A man in a suit speaks at a podium with multiple microphones outside a building, while two other men stand in the background.
Mayor Daniel Lurie answers questions about the resignation of Beya Alcaraz, his pick for District 4 Supervisor, on Nov. 14, 2025. Photo by Xueer Lu.

San Francisco’s Sunshine Ordinance Task Force, the commission that oversees public-records law, voted unanimously on Wednesday that Mayor Daniel Lurie improperly withheld documents about his call last year with President Donald Trump from disclosure.

That Oct. 22 call presaged a withdrawal of federal forces from the Bay Area, and some worry Lurie may have struck a deal with the White House during the call. Lurie’s office said no promises were made, but has still denied some public records requests for documents related to the call. 

The Sunshine Ordinance Task Force, which has 10 voting members, said today that Lurie may have violated the law by being too broad in claiming records were exempt.

The mayor’s office wrote in a letter ahead of the vote that the issue has been misrepresented, and that there are no records related to the call besides a “legal consultation” between the mayor’s office and the city attorney’s office and related “attorney work product.”

It is declining to release these records, the letter continued, because they fall under attorney-client privilege, and are therefore exempt. 

The mayor’s office added that these unreleased records from that day are not related to the phone call with Trump, but rather to an executive directive Lurie ordered to prepare for the deployment. 

“We did our most diligent effort when this request was submitted,” said Dexter Darmali, the mayoral aide responsible for records. But, he said, there simply are no records, except those where the mayor’s office was seeking protected legal advice.

The task force refused to accept that answer. Attorney-client privilege might apply to some records, but not all. They urged Lurie’s office to revisit the request and release more information. 

“I have to think there’s some privileged documents here, but I also have to think that there is — possibly, possibly, likely — documents that don’t qualify as privileged,” said Dean Schmidt, an attorney on the task force. 
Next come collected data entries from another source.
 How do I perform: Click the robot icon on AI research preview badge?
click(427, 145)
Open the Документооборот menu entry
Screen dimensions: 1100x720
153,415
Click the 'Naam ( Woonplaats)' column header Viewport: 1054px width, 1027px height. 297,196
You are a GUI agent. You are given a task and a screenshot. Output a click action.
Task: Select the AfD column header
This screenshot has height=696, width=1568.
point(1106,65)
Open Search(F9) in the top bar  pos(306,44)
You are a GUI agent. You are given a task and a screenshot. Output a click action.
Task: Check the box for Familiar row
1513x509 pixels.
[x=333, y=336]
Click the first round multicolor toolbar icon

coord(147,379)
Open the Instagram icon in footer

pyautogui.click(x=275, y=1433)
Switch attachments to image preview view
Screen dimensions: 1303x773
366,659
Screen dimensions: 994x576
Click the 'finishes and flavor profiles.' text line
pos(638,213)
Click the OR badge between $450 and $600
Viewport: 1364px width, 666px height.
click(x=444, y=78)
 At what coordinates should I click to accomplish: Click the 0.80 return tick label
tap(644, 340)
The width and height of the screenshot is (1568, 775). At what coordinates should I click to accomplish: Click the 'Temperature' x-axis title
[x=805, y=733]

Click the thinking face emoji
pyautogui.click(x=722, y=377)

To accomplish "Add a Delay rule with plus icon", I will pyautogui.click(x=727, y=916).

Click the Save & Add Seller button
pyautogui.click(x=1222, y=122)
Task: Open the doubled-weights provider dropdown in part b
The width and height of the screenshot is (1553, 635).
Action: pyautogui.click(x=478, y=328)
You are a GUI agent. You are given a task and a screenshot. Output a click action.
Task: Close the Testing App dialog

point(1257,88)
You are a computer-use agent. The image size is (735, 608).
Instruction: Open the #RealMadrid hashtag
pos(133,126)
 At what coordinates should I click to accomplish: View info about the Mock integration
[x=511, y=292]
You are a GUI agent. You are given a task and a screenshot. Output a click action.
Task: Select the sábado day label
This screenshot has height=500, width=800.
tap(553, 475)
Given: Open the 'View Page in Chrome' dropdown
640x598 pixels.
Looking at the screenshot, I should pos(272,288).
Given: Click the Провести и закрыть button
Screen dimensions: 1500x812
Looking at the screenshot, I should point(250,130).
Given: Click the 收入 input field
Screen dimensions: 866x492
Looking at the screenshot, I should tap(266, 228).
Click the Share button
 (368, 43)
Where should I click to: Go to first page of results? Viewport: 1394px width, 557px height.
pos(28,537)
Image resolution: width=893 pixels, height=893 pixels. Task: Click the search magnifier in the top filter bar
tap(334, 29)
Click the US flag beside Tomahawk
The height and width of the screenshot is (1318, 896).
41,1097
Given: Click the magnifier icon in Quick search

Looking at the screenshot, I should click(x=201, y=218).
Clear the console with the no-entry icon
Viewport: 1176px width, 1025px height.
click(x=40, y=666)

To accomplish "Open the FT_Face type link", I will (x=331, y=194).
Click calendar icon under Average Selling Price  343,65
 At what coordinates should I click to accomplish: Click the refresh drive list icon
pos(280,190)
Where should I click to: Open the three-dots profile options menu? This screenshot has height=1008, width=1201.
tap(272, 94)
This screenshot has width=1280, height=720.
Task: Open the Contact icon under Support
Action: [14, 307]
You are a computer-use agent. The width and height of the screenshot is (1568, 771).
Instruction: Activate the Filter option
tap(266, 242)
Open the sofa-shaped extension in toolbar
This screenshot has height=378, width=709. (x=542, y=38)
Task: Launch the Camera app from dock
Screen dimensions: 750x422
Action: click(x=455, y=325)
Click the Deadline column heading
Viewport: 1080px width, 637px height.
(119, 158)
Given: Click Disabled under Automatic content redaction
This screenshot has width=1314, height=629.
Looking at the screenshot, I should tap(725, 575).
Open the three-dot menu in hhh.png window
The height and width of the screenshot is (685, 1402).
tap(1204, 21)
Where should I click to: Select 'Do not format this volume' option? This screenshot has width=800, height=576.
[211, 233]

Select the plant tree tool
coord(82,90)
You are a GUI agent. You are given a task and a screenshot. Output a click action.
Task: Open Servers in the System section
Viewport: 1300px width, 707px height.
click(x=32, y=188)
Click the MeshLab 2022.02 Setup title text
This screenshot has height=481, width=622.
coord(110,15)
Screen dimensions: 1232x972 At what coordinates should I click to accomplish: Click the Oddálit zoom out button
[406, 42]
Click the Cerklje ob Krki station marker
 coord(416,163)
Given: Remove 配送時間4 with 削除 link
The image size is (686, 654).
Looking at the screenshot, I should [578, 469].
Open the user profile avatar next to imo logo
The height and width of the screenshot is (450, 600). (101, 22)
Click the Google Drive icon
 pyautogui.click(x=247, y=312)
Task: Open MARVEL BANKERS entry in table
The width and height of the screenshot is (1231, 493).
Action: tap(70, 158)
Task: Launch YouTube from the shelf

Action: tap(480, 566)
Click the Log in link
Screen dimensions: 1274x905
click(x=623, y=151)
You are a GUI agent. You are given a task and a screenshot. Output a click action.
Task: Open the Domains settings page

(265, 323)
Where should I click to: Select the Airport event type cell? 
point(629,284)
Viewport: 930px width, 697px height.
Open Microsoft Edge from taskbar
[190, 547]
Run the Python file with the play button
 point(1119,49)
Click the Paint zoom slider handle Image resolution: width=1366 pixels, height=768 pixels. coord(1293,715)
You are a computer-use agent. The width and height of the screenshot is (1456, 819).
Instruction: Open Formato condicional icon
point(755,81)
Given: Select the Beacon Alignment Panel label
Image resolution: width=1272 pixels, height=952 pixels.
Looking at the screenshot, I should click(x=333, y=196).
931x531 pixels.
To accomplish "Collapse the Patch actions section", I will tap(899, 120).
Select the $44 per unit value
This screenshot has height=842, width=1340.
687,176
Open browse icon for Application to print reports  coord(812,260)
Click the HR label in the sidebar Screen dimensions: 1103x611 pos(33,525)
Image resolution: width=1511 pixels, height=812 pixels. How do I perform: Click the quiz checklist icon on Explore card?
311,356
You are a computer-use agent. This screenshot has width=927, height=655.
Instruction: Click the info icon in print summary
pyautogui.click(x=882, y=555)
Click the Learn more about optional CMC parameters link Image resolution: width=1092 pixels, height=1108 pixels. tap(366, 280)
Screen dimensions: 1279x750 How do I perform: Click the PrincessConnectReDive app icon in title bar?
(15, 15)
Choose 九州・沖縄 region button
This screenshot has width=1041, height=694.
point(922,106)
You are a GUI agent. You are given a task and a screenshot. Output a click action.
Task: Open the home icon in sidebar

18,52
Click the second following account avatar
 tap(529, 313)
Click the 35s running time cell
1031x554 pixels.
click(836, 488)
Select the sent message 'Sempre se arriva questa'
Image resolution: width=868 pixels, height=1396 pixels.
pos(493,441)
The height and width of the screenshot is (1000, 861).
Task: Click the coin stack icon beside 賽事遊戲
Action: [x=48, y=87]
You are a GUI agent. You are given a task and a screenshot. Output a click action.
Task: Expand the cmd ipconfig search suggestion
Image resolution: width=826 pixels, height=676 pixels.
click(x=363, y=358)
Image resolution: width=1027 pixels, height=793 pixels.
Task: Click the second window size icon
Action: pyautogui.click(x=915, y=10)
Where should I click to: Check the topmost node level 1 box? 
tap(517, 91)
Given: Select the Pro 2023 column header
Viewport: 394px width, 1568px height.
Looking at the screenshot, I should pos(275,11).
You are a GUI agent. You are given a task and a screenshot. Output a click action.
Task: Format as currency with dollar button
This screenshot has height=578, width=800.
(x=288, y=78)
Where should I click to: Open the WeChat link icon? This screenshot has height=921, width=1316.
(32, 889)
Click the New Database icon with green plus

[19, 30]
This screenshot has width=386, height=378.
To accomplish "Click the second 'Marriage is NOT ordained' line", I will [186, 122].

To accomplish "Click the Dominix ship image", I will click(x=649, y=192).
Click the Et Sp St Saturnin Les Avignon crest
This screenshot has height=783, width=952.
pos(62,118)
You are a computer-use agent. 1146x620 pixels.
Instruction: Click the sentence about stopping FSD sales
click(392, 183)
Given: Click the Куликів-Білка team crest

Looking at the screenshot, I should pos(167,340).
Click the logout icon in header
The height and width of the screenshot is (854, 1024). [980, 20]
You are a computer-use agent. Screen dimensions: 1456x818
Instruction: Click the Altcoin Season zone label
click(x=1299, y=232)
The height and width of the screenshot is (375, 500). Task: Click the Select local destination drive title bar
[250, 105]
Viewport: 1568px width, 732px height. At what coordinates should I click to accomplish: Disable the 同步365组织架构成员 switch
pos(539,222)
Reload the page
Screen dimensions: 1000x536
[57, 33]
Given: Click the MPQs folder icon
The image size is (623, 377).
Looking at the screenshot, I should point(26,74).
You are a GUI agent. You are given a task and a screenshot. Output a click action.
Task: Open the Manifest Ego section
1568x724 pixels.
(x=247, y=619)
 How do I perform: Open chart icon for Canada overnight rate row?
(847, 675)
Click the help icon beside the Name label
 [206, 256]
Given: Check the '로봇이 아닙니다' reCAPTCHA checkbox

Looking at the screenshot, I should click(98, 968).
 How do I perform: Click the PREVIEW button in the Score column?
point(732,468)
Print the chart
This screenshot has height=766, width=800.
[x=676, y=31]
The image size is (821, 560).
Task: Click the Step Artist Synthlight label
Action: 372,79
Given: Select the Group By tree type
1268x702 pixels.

If Lurie’s office released the requested documents, Schmidt added, even if they were heavily redacted, that would help the commission determine if Lurie’s office was asserting attorney-client privilege too broadly.

Near the end of the nearly three-hour deliberation, several commissioners grew frustrated with the mayor’s office because it had, initially, failed to even pass along call logs for the day — normally public documents that include the date, time, or participants on phone calls.

“Do they really believe that we are that stupid?” said Ankita Mukhopadhyay Kumar, a documentary filmmaker who sits on the commission.

“I co-sign with you, Member Kumar; I’m not that stupid,” said commissioner Maxine Anderson. “I would urge the office of the mayor to recognize that they are servants of the public, of the citizens of the city of San Francisco, and that they should approach these hearings and requests for public records in that spirit.”

In December, a three-member group of the task force said unanimously that Lurie had broken public-records law by withholding documents from that call.

The mayor’s office has implied that there are no notes, transcripts, read-outs, or other documents detailing the call. The only record of the call that has been made public was a calendar event released in October, in response to a public records request made by the San Francisco Public Press

That read simply: “7:30 pm – 7:55 pm Phone Call with Donald Trump, President of the United States re: calling off potential federal deployment in San Francisco. Attendee: Donald Trump, President of the United States.”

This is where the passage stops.